César da Silva, emigrante cabo-verdiano nos EUA há mais de 40 anos, acusa o Governo de Cabo Verde de estar a boicotar o recenseamento eleitoral da comunidade cabo-verdiana emigrada. A razão, aponta, prende-se com o medo do Executivo vir a enfrentar, nas urnas, o descontentamento da diáspora, nas eleições legislativas e presidenciais que se aproximam.
Segundo este emigrante, natural da Brava, e radicado em Boston, que fala em representação da comunidade cabo-verdiana nos EUA, a mesma está extremamente decepcionada com a falta de zelo do Governo e da CRE em criarem as condições para o normal funcionamento do recenseamento eleitoral.
“As condições são precárias para a diáspora e mostra falta de respeito com a comunidade emigrada. Não houve nenhuma preparação da CRE ou do consulado, com informações sobre o recenseamento. A publicidade só foi feita depois do arranque do processo, o que atrasou ainda mais a ida das pessoas aos postos de recenseamento”, garante.
Em causa está ainda o período estipulado para o recenseamento, a escolha do mês mais frio e com vários feriados e compromissos familiares, horários irregulares e equipamentos ineficientes.
Discriminados
Como sendo a “11ª ilha” de Cabo Verde, diz César da Silva, os emigrantes não podem ser discriminados no processo eleitoral, com uma qualidade de recenseamento “muito inferior” àquilo que se pratica em Cabo Verde ou mesmo nos EUA.
César defende, por isso, o recenseamento online, como forma de evitar a perda de tempo nas filas e a desistência de muitos eleitores.
“Às vezes uma pessoa espera três horas para se recensear.

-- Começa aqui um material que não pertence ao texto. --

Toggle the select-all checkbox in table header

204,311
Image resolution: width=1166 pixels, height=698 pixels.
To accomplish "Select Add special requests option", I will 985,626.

Sem contar que as máquinas são muito lentas, o que faz com que cada pessoa perca, pelo menos, 20 a 30 minutos no processo”, explica, apontando ainda alguma irregularidade no cumprimento do calendário.
Motivos mais que suficientes para que este emigrante considere que existe um “boicote” do Governo ao processo de recenseamento, para evitar que a comunidade emigrada, descontente com a governação dos últimos cinco anos, manifeste esse sentimento nas urnas.
Prova disso, diz, é que não foi enviado dinheiro suficiente para a normal realização do recenseamento, o que impede que o processo decorra na normalidade. “Só foi enviado cerca de 10% do orçamento”, avança.
Boicote eleitoral
Este Governo, segundo diz, não trabalhou para a diáspora.
“Vendo o ambiente político que aqui se vive e a forma como os emigrantes estão descontentes com o trabalho dos últimos cinco anos, não há interesse em fazer com que o processo funcione, pois, o Governo não tem a ganhar com isso”, indaga.
Para este eleitor, há um descontentamento geral no seio daquela comunidade emigrada, não só com o processo eleitoral, mas também com a lei do investimento.
“Todas as vezes que vamos a Cabo Verde somos assaltados nas alfândegas pelo próprio Governo. Não temos informações certas de quanto devemos pagar para processar uma carga ou um veículo, por exemplo, e os preços parecem variar de acordo com a disposição do despachante”, exemplifica.
O emigrante, conclui, não é “convidado” no processo de desenvolvimento de Cabo Verde. “Eles vêm cá atrás do investidor estrangeiro, mas nunca chegam à comunidade à procura do investimento do emigrante”, considera, apontando tratamento desigual em Cabo Verde, entre investidores nacionais e estrangeiros.
Para terminar, César da Silva diz que “há muita gente na diáspora que segue a vida política de Cabo Verde mais do que os próprios residentes. “Eu saí de Cabo Verde há mais de 40 anos, mas Cabo Verde não saiu de mim. Nós queremos participar no processo de desenvolvimento do nosso país, mas este Governo está a tentar tirar Cabo Verde dos emigrantes”, lamenta.
O que diz o Governo
De recordar que no passado 6 de Janeiro o Governo reagia, no Parlamento, às críticas da oposição sobre o atraso no recenseamento na diáspora, justificando que o mesmo se deve a dificuldades de mobilidade no contexto da pandemia da covid-19.
De acordo com o secretário de Estado-adjunto do Ministro do Estado, Carlos Monteiro, há países com elevadas restrições a nível de mobilidade, o que dificulta a gestão do processo. O mesmo motivo teria impedido o envio de técnicos e kits de recenseamento.
Carlos Monteiro garantiu, entretanto, que existe, da parte do Governo, “todo o engajamento para assegurar a participação efectiva dos imigrantes nas próximas eleições”.
As eleições legislativas em Cabo Verde estão marcadas para 18 de Abril próximo, enquanto que as presidenciais acontecem a 17 de Outubro.